Il arriva enfin. La jeune fille détacha le bateau, et, prenant la corde tendue d'un bord à l'autre, elle le poussa lentement dans le fil de l'eau.

 

- Vous avez le temps, dit-elle à Pierre..... Causons un peu avant que vous alliez rejoindre votre promise.... C'est sans doute la dernière fois que nous nous voyons, puisque ce mariage est avancé à ce point.

 

Pierre essaya de plaisanter 

 

- Vilain temps, lui dit-il, pour parler d'amours, et mauvais endroit surtout ! Tiens, regarde comme la rivière semble noire et profonde ! D'ailleurs le ciel présage la neige et les cloches commencent déjà leurs joyeux appels !

- Que m'importent le temps et l'endroit, monsieur Pierre ! Tout cela n'est rien quand on aime, car je vous aime, moi !! et vous ne m'aimez plus !... Vous allez m'oublier près d'une autre, et vous ne reviendrez que demain, bien tard, de La Chaise !

 

Elle l'avait en même temps enlacé de ses bras noués autour de son cou

 

Pierre tomba à la renverse sur les planches du bac. Mais Jehanne le tenait toujours dans une étreinte de fer.

 

- Jehanne ! Jehanne ! As-tu fini de rire, s'exclama le jeune seigneur ? Quelle horrible plaisanterie !... Fais donc attention, les planches se détachent et le bateau enfonce !... Grâce Jehanne !... Grâce !

 

Mais elle lui avait mis un genou sur la poitrine et elle éclatait d'un rire de folle.

 

- N'essayez pas de m'échapper, beau Pierre !... Allez !... Elle ne vous aura jamais, la belle demoiselle de La Chaise !... Vous êtes à moi, Pierre !... A moi, dans la vie et dans la mort... à moi pour toujours !

 

........................

 

La messe de minuit sonnait alors au clocher de la chapelle du château et les sons argentins étaient répétés par tous les échos : c'était un glas funèbre.

 

La rivière s'ouvrit, en effet, avec un sourd bouillonnement et se referma aussitôt sur sa double proie. Puis rien !!!

 

Rien ! Car on ne retrouva les deux cadavres que le lendemain, après bien des heures de recherches.

 

Peu de mois après, un beau monastère avait remplacé le moulin des Cinq-Portiers. Arscouët de Saint-Hilaire avait voulu que des moines de Fleury-sur-Loire vinssent chaque jour prier pour Pierre et pour Jehanne, dans les lieux où s'était accompli ce déplorable drame.

 

Quant au vieux François, il se fit frère servant au nouveau prieuré.
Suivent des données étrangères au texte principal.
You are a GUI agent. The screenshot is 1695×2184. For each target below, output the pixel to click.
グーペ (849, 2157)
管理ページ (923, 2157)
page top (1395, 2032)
On lui en confia la porterie, et seul, il eut la direction du bac aussi longtemps qu'il vécut. Ce ne fut qu'à sa mort que l'on connut le secret des faits que nous venons de rappeler. Témoin impuissant de cette catastrophe, il voulut que les détails en fussent écrits sous sa dictée. Nous en avons retrouvé la narration dans les archives du couvent que le hasard nous a fait rencontrer.

 

Ajoutons encore que la vieille église romane de Saint-Hilaire subsiste toujours, aussi bien que sa tour antique, avec sa banderole contemporaine du roi Louis XI

 

Elle servait d'église paroissiale aux habitants, et de chapelle particulière aux religieux, qui y venaient toujours en bac. Chaque dimanche aussi, leur première messe annoncée solennellement à toutes les volées de la sonnerie - et cet usage est encore actuellement conservé - était appelée la messe de paroisse. Quant à la grand'messe de dix heures, exclusivement réservée pour les moines, ils la chantaient à la mémoire de Pierre de Saint-Hilaire et de Jehanne.